The entries are to be repeated verbatim, with nothing left out.
TASK INPUTS Block Start
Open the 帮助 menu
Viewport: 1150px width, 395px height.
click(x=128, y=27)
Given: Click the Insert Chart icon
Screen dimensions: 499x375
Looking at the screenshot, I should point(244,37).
TASK INPUTS Block End
* [SOLUTION FOR THIS EXERCISE]
Open the 帮助 menu
Viewport: 1150px width, 395px height.
click(x=128, y=27)
Given: Click the Insert Chart icon
Screen dimensions: 499x375
Looking at the screenshot, I should point(244,37).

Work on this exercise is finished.